:: RECORDS PROVIDED ::
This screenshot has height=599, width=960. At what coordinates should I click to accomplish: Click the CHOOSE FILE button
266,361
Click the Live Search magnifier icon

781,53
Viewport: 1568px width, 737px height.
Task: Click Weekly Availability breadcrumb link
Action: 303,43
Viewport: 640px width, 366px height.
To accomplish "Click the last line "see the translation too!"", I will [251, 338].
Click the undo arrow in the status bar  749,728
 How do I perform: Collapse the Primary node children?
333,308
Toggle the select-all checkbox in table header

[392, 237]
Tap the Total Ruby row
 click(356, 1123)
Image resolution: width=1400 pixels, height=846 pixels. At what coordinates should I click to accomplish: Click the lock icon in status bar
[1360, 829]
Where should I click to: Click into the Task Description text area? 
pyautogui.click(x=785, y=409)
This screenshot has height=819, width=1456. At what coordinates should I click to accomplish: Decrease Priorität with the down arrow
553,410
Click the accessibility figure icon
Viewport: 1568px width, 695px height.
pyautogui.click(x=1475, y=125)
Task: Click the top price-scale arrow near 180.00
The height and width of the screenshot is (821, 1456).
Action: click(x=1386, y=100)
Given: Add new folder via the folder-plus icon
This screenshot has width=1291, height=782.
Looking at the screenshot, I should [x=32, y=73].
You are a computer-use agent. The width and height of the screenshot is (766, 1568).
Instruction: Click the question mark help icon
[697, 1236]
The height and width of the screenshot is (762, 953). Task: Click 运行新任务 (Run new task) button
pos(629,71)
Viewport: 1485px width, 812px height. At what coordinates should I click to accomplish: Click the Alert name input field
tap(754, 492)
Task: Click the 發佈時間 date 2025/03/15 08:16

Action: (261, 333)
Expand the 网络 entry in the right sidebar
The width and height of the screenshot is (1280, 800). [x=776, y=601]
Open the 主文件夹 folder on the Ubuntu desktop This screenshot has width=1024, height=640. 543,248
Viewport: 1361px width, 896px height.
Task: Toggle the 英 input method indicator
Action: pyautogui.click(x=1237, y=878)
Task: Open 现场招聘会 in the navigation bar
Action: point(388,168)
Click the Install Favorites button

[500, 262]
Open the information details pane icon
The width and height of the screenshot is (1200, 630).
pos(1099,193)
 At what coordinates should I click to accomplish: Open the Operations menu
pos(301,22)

:: WHAT YOU NEED TO DO ::
Quote, with nothing altered, all lines from the start of the entries to the line that carries "Given: Add new", inclusive.

:: WORKED SOLUTION ::
This screenshot has height=599, width=960. At what coordinates should I click to accomplish: Click the CHOOSE FILE button
266,361
Click the Live Search magnifier icon

781,53
Viewport: 1568px width, 737px height.
Task: Click Weekly Availability breadcrumb link
Action: 303,43
Viewport: 640px width, 366px height.
To accomplish "Click the last line "see the translation too!"", I will [251, 338].
Click the undo arrow in the status bar  749,728
 How do I perform: Collapse the Primary node children?
333,308
Toggle the select-all checkbox in table header

[392, 237]
Tap the Total Ruby row
 click(356, 1123)
Image resolution: width=1400 pixels, height=846 pixels. At what coordinates should I click to accomplish: Click the lock icon in status bar
[1360, 829]
Where should I click to: Click into the Task Description text area? 
pyautogui.click(x=785, y=409)
This screenshot has height=819, width=1456. At what coordinates should I click to accomplish: Decrease Priorität with the down arrow
553,410
Click the accessibility figure icon
Viewport: 1568px width, 695px height.
pyautogui.click(x=1475, y=125)
Task: Click the top price-scale arrow near 180.00
The height and width of the screenshot is (821, 1456).
Action: click(x=1386, y=100)
Given: Add new folder via the folder-plus icon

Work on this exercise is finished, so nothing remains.